Thread: 15 pg_upgrade with -j

15 pg_upgrade with -j

From

Jeff Ross

Date:

22 May 2023, 23:20:35

Hello!

We are moving from 10 to 15 and are in testing now.

Our development database is about 1400G and takes 12 minutes to complete a pg_upgrade with the -k (hard-links) version. This is on a CentOS 7 server with 80 cores.

Adding -j 40 to use half of those cores also finishes in 12 minutes and ps / top/ htop never show more than a single process at a time in use.

Bumping that to -j 80 to use them all also finishes in 12 minutes and still only a single process.

Running the suggested vacuum analyze after pg_upgrade completes takes about 19 minutes.

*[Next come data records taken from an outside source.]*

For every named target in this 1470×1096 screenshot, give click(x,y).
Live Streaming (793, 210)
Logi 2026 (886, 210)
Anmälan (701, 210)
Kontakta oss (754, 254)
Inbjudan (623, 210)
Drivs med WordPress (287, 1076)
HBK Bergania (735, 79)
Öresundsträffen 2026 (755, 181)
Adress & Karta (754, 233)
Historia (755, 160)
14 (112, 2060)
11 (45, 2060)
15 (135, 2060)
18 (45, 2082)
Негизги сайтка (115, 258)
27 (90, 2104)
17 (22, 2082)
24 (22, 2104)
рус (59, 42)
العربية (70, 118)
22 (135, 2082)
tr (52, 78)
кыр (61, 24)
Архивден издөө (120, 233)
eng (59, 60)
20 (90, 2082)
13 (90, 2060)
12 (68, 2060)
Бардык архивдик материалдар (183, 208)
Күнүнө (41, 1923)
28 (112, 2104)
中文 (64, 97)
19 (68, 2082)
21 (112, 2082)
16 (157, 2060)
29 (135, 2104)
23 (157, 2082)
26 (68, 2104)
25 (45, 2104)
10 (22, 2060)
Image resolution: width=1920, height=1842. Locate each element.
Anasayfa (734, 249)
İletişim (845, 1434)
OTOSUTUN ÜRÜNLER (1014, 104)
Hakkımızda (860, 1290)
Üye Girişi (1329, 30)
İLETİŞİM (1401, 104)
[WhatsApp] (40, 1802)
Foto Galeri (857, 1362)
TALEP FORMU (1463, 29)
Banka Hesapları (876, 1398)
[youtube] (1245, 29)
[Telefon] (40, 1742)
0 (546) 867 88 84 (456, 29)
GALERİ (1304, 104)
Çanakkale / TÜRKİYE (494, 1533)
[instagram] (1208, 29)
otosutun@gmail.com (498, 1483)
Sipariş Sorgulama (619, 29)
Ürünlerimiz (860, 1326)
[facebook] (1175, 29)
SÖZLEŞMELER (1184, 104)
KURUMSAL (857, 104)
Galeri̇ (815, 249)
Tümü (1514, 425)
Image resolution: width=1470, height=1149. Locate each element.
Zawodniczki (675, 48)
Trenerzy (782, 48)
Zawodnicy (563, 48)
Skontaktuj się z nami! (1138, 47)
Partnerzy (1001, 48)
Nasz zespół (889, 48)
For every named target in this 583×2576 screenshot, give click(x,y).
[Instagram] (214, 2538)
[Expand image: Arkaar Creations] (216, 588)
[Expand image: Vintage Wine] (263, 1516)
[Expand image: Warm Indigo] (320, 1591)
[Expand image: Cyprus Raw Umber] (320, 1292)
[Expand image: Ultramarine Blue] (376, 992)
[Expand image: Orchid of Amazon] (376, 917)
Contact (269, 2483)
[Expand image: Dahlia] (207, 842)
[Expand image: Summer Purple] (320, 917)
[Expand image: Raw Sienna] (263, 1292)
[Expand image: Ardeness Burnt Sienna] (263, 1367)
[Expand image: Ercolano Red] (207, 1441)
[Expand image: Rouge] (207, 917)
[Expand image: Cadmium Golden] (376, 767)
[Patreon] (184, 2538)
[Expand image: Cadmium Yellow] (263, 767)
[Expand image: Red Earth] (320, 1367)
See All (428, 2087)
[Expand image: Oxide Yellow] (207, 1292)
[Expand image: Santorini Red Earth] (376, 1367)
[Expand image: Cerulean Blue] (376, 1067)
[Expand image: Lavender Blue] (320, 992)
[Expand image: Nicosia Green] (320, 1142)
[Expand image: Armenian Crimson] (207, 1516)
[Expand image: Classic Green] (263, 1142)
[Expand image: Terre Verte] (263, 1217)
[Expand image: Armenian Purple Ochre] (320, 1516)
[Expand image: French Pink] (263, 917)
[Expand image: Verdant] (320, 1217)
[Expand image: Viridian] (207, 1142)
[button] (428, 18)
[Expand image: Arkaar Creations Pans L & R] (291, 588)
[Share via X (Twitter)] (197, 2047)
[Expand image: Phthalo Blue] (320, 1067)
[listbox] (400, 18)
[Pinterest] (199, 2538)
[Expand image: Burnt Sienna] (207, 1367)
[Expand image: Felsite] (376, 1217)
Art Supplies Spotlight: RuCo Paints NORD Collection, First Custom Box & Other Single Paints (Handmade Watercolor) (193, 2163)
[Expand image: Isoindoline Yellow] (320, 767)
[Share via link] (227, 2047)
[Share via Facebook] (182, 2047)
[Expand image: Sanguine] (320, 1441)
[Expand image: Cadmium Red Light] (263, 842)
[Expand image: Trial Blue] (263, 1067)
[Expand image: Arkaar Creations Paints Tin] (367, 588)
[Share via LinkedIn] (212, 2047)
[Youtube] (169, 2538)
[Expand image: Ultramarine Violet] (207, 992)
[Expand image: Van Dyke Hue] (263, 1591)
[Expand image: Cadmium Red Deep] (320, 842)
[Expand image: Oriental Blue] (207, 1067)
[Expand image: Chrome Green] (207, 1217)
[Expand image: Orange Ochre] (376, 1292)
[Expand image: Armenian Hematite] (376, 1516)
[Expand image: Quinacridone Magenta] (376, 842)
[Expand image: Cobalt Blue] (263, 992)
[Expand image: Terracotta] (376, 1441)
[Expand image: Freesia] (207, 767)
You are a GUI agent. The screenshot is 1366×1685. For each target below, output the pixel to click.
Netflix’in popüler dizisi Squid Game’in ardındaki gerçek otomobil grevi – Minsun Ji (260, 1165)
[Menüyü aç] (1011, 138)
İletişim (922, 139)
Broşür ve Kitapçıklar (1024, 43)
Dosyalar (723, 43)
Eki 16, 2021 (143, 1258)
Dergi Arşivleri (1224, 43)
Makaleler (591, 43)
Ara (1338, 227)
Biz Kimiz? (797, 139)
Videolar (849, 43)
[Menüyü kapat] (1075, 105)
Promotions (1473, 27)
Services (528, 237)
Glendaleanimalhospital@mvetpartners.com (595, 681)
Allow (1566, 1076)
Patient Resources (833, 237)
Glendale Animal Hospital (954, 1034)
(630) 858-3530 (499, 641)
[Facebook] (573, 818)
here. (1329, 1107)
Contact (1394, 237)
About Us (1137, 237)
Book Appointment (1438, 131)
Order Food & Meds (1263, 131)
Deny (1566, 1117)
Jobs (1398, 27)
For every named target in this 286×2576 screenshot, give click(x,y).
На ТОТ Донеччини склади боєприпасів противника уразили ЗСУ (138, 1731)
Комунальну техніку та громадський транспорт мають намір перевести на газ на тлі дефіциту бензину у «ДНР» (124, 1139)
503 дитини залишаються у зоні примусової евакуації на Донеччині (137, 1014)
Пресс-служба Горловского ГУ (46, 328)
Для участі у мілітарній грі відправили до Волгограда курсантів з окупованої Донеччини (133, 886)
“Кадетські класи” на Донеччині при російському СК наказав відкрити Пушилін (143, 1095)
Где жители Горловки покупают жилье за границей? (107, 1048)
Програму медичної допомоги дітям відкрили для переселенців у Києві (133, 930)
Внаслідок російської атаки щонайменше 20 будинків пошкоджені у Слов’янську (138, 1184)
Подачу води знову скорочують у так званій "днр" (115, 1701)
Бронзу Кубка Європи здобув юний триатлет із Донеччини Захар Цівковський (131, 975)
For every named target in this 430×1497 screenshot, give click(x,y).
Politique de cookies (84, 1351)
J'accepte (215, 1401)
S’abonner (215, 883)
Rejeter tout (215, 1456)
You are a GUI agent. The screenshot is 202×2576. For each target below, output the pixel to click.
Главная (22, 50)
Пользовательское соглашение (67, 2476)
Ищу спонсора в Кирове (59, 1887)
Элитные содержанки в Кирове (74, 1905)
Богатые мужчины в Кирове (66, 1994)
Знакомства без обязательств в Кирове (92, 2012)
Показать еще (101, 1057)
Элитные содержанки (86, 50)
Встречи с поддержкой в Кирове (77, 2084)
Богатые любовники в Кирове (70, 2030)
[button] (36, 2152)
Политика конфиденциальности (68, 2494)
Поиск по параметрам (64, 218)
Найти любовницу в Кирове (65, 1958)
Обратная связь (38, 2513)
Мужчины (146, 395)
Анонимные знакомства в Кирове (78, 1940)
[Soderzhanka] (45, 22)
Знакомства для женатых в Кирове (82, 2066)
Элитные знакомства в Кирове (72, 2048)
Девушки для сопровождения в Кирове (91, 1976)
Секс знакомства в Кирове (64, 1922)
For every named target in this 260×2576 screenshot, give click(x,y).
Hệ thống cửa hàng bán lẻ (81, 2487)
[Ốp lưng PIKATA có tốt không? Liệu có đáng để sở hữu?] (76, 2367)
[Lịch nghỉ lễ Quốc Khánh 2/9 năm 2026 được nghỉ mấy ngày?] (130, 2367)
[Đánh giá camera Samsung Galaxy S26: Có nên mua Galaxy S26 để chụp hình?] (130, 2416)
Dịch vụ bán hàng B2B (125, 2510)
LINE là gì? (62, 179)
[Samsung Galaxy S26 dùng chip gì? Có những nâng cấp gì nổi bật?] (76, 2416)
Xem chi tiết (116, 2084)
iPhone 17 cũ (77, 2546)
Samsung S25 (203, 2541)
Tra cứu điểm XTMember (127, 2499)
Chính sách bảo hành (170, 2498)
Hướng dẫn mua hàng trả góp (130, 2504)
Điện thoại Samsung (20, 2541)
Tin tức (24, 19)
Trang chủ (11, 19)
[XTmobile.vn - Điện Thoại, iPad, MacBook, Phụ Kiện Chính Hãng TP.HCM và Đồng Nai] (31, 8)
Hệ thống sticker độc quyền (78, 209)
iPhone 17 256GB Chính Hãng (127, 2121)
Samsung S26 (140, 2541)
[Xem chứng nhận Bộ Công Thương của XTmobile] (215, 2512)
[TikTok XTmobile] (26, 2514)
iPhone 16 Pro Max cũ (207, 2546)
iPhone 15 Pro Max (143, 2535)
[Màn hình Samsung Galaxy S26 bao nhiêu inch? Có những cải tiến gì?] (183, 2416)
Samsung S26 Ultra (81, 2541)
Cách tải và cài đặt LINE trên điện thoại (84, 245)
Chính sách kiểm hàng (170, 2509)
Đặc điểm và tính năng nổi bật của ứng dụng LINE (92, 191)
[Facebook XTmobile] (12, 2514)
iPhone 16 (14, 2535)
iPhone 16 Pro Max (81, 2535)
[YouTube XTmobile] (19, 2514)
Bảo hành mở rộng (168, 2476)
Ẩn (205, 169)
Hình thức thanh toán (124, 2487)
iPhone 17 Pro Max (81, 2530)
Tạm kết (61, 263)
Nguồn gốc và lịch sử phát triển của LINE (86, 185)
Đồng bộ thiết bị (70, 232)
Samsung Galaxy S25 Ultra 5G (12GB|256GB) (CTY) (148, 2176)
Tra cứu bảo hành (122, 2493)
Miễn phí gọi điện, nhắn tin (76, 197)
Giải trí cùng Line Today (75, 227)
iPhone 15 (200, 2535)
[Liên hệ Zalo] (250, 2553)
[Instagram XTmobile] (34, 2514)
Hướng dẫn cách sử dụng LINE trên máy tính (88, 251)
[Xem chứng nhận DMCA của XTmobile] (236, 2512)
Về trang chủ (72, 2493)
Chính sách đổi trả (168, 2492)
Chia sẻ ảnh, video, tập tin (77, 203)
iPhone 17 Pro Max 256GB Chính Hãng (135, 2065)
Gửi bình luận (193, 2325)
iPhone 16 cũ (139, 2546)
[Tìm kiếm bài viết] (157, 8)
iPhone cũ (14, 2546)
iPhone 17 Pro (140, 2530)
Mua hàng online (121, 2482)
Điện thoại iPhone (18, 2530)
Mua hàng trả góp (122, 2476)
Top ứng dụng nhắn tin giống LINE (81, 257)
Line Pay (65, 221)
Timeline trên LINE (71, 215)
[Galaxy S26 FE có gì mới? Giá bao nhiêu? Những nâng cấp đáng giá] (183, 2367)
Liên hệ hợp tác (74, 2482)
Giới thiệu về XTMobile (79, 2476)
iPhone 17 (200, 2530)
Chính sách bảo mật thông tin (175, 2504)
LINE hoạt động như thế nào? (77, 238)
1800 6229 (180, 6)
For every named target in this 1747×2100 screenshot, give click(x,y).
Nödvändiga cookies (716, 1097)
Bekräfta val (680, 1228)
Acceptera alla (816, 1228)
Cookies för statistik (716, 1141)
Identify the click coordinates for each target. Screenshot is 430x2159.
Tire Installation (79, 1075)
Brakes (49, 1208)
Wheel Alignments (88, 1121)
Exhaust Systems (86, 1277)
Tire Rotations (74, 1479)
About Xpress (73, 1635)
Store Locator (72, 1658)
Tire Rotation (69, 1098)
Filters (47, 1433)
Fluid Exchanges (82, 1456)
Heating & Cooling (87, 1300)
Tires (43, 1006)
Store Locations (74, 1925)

Adding -j 40 takes that time down to around 5 minutes, jumps the server load up over 30 and htop shows 40 processes.

If -j 40 helps there--why not with pg_upgrade?

The full commands we are using for pg_upgrade are pretty stock:

time /usr/pgsql-15/bin/pg_upgrade -b /usr/pgsql-10/bin/ -B /usr/pgsql-15/bin/ -d /var/lib/pgsql/10/data -D /var/lib/pgsql/15up -k
time /usr/pgsql-15/bin/pg_upgrade -b /usr/pgsql-10/bin/ -B /usr/pgsql-15/bin/ -d /var/lib/pgsql/10/data -D /var/lib/pgsql/15up -k -j 40
time /usr/pgsql-15/bin/pg_upgrade -b /usr/pgsql-10/bin/ -B /usr/pgsql-15/bin/ -d /var/lib/pgsql/10/data -D /var/lib/pgsql/15up -k -j 80

Our production database is closer to 1900G. If we're looking at a 30 minute pg_upgrade window we'll be okay but if there is anything we can do to knock that time down we will and any suggestions to do so would be greatly appreciated.

Jeff Ross

Re: 15 pg_upgrade with -j

From

Adrian Klaver

Date:

22 May 2023, 23:24:36

On 5/22/23 16:20, Jeff Ross wrote:
> Hello!
> 
> We are moving from 10 to 15 and are in testing now.
> 
> Our development database is about 1400G and takes 12 minutes to complete 
> a pg_upgrade with the -k (hard-links) version.  This is on a CentOS 7 
> server with 80 cores.
> 
> Adding -j 40 to use half of those cores also finishes in 12 minutes and 
> ps / top/ htop never show more than a single process at a time in use.
> 
> Bumping that to -j 80 to use them all also finishes in 12 minutes and 
> still only a single process.
> 
> Running the suggested vacuum analyze after pg_upgrade completes takes 
> about 19 minutes.  Adding -j 40 takes that time down to around 5 
> minutes, jumps the server load up over 30 and htop shows 40 processes.
> 
> If -j 40 helps there--why not with pg_upgrade?

 From docs:

https://www.postgresql.org/docs/current/pgupgrade.html

The --jobs option allows multiple CPU cores to be used for 
copying/linking of files and to dump and restore database schemas in 
parallel; a good place to start is the maximum of the number of CPU 
cores and tablespaces. This option can dramatically reduce the time to 
upgrade a multi-database server running on a multiprocessor machine.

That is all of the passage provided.